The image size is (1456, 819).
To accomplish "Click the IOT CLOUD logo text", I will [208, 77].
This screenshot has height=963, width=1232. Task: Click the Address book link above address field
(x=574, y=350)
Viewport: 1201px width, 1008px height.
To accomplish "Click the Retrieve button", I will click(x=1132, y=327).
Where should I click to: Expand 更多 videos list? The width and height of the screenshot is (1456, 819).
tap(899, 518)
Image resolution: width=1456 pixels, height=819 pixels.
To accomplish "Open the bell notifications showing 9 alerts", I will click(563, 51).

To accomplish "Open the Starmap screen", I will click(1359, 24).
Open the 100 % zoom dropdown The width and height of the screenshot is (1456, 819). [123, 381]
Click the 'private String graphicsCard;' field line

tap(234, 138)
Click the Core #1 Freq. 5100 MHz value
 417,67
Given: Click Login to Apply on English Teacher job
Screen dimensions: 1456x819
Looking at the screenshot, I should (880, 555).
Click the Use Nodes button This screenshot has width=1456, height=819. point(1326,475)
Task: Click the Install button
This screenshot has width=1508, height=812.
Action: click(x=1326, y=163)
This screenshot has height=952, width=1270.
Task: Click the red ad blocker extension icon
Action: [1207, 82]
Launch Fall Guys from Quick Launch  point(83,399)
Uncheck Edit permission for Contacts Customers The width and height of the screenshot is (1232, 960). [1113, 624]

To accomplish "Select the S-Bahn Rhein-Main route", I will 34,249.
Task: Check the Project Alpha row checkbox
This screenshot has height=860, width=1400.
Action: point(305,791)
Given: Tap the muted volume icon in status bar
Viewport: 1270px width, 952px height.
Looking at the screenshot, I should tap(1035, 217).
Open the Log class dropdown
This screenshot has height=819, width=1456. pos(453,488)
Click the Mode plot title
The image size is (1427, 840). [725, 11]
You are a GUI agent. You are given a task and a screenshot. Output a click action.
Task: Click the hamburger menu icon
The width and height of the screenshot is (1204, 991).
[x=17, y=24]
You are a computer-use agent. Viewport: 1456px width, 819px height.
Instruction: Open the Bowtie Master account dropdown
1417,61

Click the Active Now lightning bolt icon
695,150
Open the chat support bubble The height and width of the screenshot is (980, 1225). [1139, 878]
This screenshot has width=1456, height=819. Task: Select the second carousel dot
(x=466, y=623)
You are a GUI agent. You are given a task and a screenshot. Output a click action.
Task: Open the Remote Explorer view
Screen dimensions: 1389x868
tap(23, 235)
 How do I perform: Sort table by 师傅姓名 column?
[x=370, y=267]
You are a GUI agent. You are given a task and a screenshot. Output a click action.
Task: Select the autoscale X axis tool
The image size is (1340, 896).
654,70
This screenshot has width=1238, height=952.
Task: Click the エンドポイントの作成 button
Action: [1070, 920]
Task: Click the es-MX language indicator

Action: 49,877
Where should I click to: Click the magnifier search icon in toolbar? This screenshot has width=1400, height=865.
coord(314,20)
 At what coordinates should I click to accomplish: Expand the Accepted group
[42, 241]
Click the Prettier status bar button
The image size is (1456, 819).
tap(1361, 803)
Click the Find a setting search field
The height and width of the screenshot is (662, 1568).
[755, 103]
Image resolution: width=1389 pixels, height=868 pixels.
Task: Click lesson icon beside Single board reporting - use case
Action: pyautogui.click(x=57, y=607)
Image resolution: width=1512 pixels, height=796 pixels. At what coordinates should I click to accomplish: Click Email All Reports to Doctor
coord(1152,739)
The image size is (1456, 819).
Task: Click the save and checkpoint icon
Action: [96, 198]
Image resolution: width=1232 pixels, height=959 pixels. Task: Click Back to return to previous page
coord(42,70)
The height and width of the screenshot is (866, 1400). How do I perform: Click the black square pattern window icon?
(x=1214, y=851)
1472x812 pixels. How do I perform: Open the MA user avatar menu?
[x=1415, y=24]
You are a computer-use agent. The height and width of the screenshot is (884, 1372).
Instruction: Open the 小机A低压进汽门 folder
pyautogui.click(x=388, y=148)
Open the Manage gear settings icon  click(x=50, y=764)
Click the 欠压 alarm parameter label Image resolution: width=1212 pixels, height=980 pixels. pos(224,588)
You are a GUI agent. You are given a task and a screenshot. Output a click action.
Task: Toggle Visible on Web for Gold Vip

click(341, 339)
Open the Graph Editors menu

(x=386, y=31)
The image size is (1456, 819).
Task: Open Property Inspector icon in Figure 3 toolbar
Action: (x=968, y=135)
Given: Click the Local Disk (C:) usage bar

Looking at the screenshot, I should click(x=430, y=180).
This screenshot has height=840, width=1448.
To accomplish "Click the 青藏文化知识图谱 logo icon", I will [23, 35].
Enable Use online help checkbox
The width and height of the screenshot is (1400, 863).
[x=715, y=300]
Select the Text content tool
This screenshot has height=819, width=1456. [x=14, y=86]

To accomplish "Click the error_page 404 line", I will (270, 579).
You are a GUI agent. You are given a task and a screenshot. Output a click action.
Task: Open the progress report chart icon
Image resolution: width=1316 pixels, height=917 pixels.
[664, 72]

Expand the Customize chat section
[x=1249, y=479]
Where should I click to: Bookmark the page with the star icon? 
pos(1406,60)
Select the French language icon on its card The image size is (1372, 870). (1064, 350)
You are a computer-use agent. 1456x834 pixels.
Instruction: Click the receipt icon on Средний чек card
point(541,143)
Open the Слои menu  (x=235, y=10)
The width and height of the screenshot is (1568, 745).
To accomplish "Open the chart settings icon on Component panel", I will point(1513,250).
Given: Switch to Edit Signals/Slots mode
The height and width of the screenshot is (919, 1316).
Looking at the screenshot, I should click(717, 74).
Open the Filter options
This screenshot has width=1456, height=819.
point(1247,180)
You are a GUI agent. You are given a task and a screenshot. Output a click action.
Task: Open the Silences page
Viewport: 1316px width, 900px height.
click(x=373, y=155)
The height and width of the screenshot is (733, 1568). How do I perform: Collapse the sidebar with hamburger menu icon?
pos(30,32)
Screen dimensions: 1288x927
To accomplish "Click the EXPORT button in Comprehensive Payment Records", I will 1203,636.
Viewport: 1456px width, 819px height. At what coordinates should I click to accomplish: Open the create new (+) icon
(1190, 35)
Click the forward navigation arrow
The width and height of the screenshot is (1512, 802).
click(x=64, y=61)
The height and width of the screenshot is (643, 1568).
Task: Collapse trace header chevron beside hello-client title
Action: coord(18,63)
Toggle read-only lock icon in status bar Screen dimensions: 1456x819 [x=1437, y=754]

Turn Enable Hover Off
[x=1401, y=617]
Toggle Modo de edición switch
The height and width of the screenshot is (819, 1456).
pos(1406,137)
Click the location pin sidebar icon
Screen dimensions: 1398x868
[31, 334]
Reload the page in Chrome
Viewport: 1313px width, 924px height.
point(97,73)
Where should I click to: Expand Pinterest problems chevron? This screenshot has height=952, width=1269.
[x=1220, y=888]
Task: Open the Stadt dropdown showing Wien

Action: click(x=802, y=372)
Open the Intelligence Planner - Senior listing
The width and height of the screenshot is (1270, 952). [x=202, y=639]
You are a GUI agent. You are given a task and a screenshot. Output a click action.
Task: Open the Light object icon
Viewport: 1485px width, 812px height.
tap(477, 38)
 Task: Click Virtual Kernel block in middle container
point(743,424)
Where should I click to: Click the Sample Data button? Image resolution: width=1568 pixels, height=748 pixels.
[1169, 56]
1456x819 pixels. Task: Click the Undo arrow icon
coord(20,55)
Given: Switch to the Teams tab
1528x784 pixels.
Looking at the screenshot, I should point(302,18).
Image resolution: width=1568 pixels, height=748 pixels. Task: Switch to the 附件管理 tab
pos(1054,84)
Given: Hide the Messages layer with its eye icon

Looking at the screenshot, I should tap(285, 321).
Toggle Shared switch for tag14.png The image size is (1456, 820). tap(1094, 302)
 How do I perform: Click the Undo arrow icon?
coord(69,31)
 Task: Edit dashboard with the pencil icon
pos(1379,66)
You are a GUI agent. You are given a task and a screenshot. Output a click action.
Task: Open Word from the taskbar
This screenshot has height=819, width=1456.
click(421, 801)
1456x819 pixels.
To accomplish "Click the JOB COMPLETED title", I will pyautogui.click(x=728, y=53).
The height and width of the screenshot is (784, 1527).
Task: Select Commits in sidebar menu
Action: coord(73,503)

▬▬▬▬▬▬▬▬▬▬

● **Task**
Give the number of lines in the listing that hold "from", with no other words.

● **Response**
2